Every year on November 15th parents celebrate the growth of their children during Shichigosan. The name of this event literally means “seven, five, three” and corresponds with the age of your child. At the age of seven a girl is allowed to wear her first obi, when five a boy wears hakama pants in public for the first time and at the age of three both boys and girls are allowed to grow their hair out. Of course the tradition isn’t as strict anymore, but Shichigosan is still an event that many people love to celebrate.
During the Heian period (794 – 1185) parents already celebrated their children’s growth on a lucky day in November. The festival only got a set date as the 15th of November during the Kamakura period (1185 – 1333). During the Edo period (1603 – 1868) commoners joined in on the practice combining it with a shrine visit and offering. Thus Schichigosan as we know it today was born. Boys celebrate it at the age of three and five and girls celebrate it when they turn three and seven. Birthdays weren’t traditionally celebrated in old Japan, everyone was one year old when they were born and aged one year on New Year’s Day. Events like Shichigosan were used as celebratory occasions.
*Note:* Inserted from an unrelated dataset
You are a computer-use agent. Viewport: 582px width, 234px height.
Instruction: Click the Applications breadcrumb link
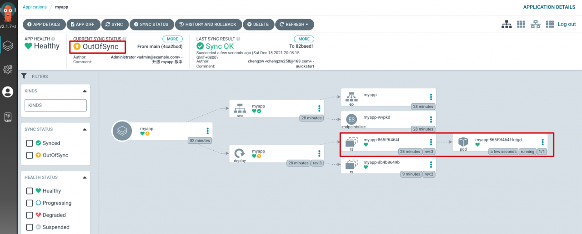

Parents buy or rent traditional clothing and dedicate a whole day to celebrate.
After the shrine visit parents buy chitose ame, thousand years candy. It’s shaped like a stick and has the image of a turtle and a crane on the package. These animals are traditional symbols for longevity.
Three year old girls wear a kimono that is tucked in at the shoulders and has no obi sash. When they turn seven girls wear a proper kimono with long sleeves. Five year old boys wear a full formal Japanese outfit with hakama and haori for the first time. Nowadays Shichigosan is more of a photo opportunity for the parents, but the wish for healthy children remains the same.